“PIOGGIA DI ROSE” PER IL CONCERTO DI NATALE AL CIRCOLO “MONTANARU” DI UDINE

il coro Ploe di Rosis
di PAOLO CERNO

Le belle tradizioni vanno sempre rispettate e rinnovate.

E, fedeli alle tradizioni, i Soci del Circolo dei Sardi “Montanaru” di Udine, sono accorsi più numerosi del solito sabato 15 dicembre 2018 ad ascoltare una novità assoluta: un coro di sole voci femminili….Friulane, precisamente il coro di Grions di Sedegliano (UD) che si fregia d’un nome poetico “Ploe di Rosis” = Pioggia di Rose.

Trattasi di una corale di dodici, fra ragazze e giovani donne, unite dalla passione per il canto nell’ambito del servizio liturgico nella propria comunità ampliatosi poi a brani profani, stando al programma, di notoria diffusione che spaziano dallo “Spiritual” allo “Swing”fino al “Gospel” della “New Age” oltre ai classici della tradizione natalizia internazionale, tutti vocalmente coinvolgenti ed interpretati, di volta involta se richiesto dal brano eseguito, da garbate movenze non prive di spiritosa autoironia.

Conosciamole dunque queste deliziose“singers”, portano i nomi di: Nada, dall’ampia e puntuale gestualità, direttrice, alla tastiera accompagnante l’unico maschio di nome Gabriele, di Giade ne abbiamo ben due, entrambe voci preziose, le altre in ordine non certo meno prezioso, sono: Alessia, Ambra, Francesca, Luciana, Maria Rosa, Rita, Roberta e Vittorina.
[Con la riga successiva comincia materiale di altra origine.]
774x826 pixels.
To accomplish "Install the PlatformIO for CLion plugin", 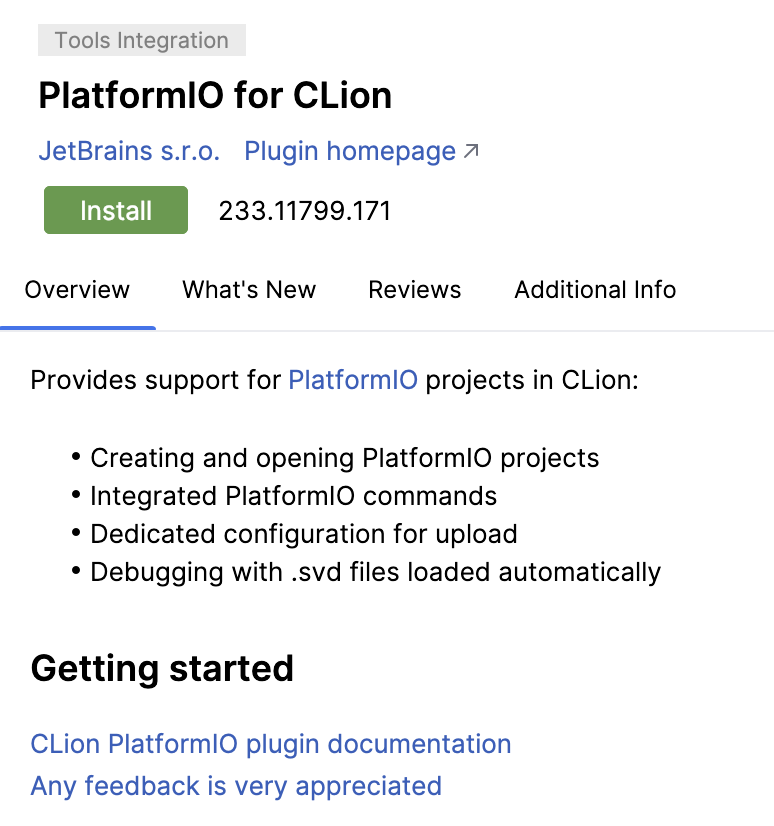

E certamente vittoriosa è riuscita la serata propiziata in apertura da un’ Ave Maria a cappella in latino, seguita da due brani in inglese e dal tedesco universalmente noto, Stille Nacht, lo Spiritual Amacing Grace ci riporta nell’atmosfera liturgica col latino del“Personent Hodie”.
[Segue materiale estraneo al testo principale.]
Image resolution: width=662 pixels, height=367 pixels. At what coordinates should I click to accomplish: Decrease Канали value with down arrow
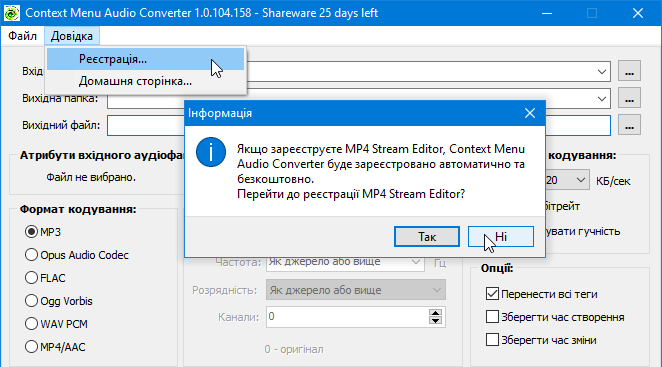[435, 321]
Chiude la prima parte del programma l’unico brano in friulano medioevale l’allegra ed allegorica “Scjaraciulamarazula” del parmense Giorgio Mainerio, sacerdote, compositore operante dalla metà del 1500 nelle chiese di Gorizia, Udine ed Aquileia, di recente riportata in luce e divenuta una vera chicca canora per ogni coro e cuore friulano.

Nel breve intervallo ristoratore di corde vocali bisognose d’acqua, il nostro Presidente Paolo Sanna, che ha invitato le ragazze di Sedegliano, conoscendole di persona e non solo per la bravura, ha ricordato che proprio un anno fa sotto Natale ascoltavamo deliziati l’imponente coro della Polifonica Karalitana della cattedrale di Cagliari, sorprendendosi pel volar del tempo!

Anche la seconda parte del programma vola veloce con un brano francese: Voissut ton chemin, torna il latino di Adiemus, l’inglese ormai ha preso l’abbrivio e quattro brani notissimi dal dolente e ribadente Hallelujah di Emerson, allo Spriritual a piena voce: Joshua, allegoria della biblica battaglia sotto le mura di Gerico voce implorante del riscatto dei Neri americani, al ritmo d’un batter le mani corale del pubblico,si dipana: Giveus Hope e diamola questa speranza!

Le vivaci coriste hanno ancora il brio di deliziarci col notissimo brano cabarettistico, reso famoso alcuni anni fa dalla Minnelli: New York – New York, con movenze e cappello adeguati.

Avrete notato che di brani Sardi non si fa cenno. Sempre il nostro Presidente assicura che sono in corso di studio da parte del “ensemble” troppo giovane e timido per tentare una “limba quadri partita”,senza contare le varianti isolane, attendono di prepararsi meglio!

Noi invece siamo adeguatamente preparati per affrontare il buffet di prodotti sardi, anche se frantumati in briciole di profumato “carasau” e tutte le numerose varianti!

Buone Feste e Buon Natale a “tout le monde”.